Dataset records:
- Opening Delimiter -

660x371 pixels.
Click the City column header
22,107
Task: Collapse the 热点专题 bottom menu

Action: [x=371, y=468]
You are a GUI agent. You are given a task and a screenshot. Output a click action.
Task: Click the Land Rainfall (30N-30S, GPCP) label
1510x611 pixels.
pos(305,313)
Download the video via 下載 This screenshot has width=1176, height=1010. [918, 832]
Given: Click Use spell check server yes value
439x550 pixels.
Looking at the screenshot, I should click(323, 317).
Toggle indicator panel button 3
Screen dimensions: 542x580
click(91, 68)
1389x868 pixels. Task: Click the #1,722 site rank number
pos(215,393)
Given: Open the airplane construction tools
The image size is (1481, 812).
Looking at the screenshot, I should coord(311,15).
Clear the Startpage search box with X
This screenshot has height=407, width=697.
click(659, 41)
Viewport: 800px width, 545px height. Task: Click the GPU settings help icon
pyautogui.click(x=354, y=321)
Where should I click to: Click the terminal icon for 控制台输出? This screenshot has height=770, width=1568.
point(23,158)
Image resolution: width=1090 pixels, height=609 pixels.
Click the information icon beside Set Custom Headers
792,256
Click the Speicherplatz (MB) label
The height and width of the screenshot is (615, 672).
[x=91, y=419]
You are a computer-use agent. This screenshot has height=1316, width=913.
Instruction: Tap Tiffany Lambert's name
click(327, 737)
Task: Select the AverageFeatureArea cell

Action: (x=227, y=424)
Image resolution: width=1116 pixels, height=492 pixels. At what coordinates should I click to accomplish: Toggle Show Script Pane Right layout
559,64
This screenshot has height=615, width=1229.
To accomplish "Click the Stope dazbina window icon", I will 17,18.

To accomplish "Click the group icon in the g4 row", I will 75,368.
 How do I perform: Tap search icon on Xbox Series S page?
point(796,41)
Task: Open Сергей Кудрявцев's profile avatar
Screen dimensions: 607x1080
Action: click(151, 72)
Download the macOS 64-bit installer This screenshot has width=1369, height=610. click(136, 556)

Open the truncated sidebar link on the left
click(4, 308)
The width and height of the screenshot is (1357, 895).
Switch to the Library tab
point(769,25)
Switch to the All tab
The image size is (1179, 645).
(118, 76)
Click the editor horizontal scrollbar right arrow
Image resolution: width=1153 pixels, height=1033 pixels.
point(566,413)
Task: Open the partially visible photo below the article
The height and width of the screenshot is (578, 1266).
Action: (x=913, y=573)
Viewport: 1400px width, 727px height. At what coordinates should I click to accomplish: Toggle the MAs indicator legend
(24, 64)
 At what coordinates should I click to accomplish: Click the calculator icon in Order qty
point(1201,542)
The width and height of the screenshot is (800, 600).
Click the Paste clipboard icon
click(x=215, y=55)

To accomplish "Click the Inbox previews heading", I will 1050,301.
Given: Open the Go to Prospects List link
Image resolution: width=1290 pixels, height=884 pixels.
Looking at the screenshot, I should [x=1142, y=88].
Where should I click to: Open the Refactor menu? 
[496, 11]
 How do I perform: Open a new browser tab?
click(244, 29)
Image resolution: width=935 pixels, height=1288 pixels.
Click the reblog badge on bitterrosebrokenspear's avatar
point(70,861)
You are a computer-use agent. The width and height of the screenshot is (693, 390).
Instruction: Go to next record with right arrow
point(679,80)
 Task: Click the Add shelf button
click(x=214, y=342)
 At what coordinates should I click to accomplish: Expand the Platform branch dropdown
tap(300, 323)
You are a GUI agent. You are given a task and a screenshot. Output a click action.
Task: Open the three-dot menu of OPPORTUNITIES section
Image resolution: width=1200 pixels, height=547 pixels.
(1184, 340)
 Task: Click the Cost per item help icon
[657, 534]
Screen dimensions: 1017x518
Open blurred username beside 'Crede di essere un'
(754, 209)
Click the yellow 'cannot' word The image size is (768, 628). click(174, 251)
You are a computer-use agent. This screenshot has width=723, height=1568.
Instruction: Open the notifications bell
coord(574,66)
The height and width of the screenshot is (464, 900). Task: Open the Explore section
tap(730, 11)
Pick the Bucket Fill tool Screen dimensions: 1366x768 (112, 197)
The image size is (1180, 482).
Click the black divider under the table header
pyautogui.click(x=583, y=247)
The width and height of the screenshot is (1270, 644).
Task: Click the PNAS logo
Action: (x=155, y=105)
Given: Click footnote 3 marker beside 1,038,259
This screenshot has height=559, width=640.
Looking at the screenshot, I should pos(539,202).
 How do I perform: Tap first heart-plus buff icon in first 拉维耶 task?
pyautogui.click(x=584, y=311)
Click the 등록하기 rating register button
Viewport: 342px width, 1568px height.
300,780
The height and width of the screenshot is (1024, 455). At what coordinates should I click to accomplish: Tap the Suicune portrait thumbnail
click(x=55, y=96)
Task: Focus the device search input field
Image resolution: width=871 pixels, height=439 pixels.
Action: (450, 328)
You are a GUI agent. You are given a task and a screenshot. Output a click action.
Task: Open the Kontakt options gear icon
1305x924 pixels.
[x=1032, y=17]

- Closing Delimiter -

What to do:
Of all the entries above, output exactly the lines between the one holding "Instruction: Go to" and the one holding "Task: Open the three-dot", inclusive.

The completed task:
Instruction: Go to next record with right arrow
point(679,80)
 Task: Click the Add shelf button
click(x=214, y=342)
 At what coordinates should I click to accomplish: Expand the Platform branch dropdown
tap(300, 323)
You are a GUI agent. You are given a task and a screenshot. Output a click action.
Task: Open the three-dot menu of OPPORTUNITIES section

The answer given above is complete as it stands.